- _Extrait de page_
La préparation, la publication de l’Origine des espèces qui forme la fin du seul volume paru jusqu’à présent de la traduction française de la vie et de la correspondance de Darwin, permettrait à elle seule de se faire une idée assez complète du caractère de Darwin. On le voit, dans ses lettres, attentif aux critiques qui lui sont faites, toujours prêt à examiner les objections, et s’attendant toujours à en recevoir, n’osant contredire qu’avec de grandes réserves, s’étonnant pour ainsi dire lui-même de ne pouvoir être de l’avis de tel ou tel de ses amis. Enfin quand Wallace lui envoie son mémoire où les idées de Darwin, non publiées encore, se trouvent à peu près exposées, Darwin est tout près de renoncer à sa priorité en faveur de son correspondant ; il faut les conseils les plus pressants de ses amis pour le décider à publier en même temps que le mémoire de Wallace un résumé de ses propres idées. Voici quelques passages de sa correspondance qui donnent, à mon avis, une bonne idée de la modestie, de la bonté, de la loyauté du grand savant anglais :

« Pour une première fois, écrit-il à Wallace en 1857, j’ose tenir tête à la sagacité presque surnaturelle de Lyell » (p. 610).

- _Contenu des données_
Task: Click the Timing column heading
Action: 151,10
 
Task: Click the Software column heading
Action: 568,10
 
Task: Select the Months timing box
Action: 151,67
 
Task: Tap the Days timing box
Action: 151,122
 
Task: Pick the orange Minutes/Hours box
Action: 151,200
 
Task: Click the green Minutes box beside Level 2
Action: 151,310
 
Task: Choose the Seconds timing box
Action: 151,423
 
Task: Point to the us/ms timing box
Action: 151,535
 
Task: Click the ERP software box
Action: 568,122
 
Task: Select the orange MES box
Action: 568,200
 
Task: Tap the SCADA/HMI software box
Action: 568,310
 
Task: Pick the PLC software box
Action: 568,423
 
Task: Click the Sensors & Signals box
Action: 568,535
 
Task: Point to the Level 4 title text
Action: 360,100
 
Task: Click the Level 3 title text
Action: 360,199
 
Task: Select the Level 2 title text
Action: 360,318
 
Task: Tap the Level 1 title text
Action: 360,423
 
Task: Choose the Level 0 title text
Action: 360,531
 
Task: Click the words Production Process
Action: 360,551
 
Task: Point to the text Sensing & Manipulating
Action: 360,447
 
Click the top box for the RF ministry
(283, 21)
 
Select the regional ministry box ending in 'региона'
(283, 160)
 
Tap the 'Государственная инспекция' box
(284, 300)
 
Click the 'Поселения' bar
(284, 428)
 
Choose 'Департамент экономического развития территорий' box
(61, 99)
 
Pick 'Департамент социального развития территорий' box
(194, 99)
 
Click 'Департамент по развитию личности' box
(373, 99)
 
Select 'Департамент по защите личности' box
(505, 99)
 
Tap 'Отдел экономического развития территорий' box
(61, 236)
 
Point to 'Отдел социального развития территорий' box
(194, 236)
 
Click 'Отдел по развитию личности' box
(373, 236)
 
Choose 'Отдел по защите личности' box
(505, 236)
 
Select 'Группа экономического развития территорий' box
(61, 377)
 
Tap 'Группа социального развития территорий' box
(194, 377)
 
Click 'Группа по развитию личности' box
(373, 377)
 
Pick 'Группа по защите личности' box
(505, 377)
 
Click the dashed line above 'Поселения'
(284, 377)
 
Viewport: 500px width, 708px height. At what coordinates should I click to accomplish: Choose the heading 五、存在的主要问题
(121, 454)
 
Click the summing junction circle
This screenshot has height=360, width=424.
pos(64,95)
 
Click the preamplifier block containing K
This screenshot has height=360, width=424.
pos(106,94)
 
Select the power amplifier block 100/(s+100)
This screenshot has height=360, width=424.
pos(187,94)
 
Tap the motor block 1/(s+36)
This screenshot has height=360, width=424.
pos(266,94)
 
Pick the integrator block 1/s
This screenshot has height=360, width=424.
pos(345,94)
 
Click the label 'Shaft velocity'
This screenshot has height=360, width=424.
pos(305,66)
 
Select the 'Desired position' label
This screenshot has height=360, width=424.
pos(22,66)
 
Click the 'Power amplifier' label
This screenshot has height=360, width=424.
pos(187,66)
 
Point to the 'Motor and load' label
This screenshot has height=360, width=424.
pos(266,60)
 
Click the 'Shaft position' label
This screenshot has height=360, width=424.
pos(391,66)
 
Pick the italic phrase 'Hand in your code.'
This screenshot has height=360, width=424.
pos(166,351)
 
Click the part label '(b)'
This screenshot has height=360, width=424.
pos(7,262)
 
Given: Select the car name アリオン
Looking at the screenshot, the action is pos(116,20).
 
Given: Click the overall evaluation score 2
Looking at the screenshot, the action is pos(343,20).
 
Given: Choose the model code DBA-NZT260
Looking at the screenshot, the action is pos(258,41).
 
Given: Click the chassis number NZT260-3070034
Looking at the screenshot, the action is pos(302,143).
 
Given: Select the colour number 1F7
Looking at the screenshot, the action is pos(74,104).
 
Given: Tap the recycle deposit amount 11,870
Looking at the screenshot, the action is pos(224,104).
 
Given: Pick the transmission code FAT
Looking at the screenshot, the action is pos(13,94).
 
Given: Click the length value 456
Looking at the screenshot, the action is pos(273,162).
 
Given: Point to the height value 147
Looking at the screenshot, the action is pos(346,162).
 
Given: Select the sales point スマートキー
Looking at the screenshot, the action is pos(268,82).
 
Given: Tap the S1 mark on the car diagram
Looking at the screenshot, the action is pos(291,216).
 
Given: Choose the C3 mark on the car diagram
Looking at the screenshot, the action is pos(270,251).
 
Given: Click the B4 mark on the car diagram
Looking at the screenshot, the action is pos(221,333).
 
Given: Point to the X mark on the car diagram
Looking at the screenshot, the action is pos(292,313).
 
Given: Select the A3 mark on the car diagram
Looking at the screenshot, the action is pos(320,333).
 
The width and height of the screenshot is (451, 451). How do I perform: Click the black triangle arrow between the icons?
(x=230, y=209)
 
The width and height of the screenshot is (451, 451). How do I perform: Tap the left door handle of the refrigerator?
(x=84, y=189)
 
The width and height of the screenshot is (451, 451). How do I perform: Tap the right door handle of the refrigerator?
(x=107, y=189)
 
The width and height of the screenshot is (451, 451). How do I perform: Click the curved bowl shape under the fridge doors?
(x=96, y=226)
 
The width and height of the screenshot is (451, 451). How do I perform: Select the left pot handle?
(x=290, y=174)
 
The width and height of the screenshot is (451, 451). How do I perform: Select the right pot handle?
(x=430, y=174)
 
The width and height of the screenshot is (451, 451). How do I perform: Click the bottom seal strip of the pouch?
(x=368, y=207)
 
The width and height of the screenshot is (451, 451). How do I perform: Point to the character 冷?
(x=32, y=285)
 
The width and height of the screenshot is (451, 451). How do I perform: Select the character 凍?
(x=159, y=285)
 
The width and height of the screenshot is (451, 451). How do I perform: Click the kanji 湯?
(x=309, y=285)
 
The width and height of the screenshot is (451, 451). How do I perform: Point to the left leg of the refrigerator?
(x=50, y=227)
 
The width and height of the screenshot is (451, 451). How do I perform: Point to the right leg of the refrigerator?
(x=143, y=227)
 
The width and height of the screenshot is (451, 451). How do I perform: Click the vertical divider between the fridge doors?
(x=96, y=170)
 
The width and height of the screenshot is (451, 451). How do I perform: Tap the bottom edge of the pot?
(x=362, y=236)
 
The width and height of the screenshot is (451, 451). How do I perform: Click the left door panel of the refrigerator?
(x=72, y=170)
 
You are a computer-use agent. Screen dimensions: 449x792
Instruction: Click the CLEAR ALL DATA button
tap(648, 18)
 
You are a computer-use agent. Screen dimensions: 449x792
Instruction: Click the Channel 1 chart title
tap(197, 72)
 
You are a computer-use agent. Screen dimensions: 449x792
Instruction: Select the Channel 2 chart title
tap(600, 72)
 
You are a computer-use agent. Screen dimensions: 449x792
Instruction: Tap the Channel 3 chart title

- _Énoncé du problème_
Répondez aux questions suivantes sur l'extrait consacré à la correspondance de Darwin :
1. Quelle partie du seul volume paru de la traduction française forment la préparation et la publication de l'Origine des espèces ?
2. Qu'est-ce qui décide Darwin à publier un résumé de ses propres idées en même temps que le mémoire de Wallace ?
3. En quelle année Darwin écrit-il à Wallace qu'il ose tenir tête à la sagacité de Lyell ?
La liste n'a aucun rapport avec l'extrait de page.

- _Solution de l'exercice_
1. Elles en forment la fin.
2. Les conseils les plus pressants de ses amis.
3. En 1857.